[Entries taken from a collection]

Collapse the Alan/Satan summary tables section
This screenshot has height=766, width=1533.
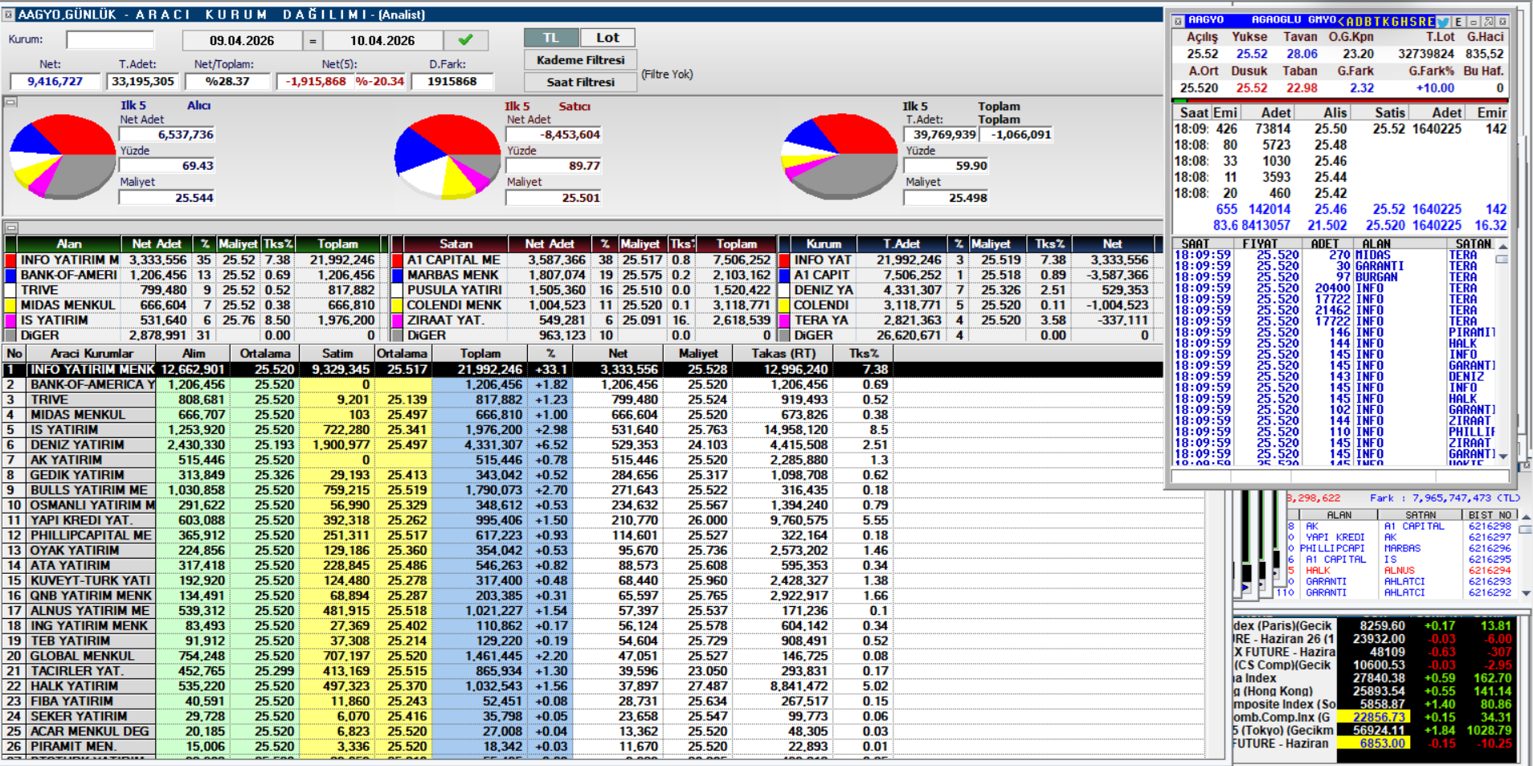click(10, 227)
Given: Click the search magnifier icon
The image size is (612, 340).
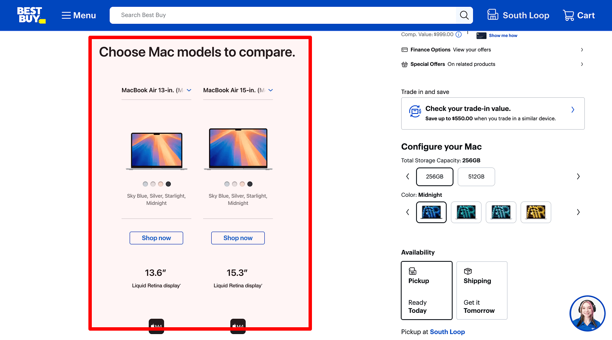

To do:
Except for the pictures, set down all of the records exactly.

Result of the task:
Collapse the Alan/Satan summary tables section
This screenshot has height=766, width=1533.
click(10, 227)
Given: Click the search magnifier icon
The image size is (612, 340).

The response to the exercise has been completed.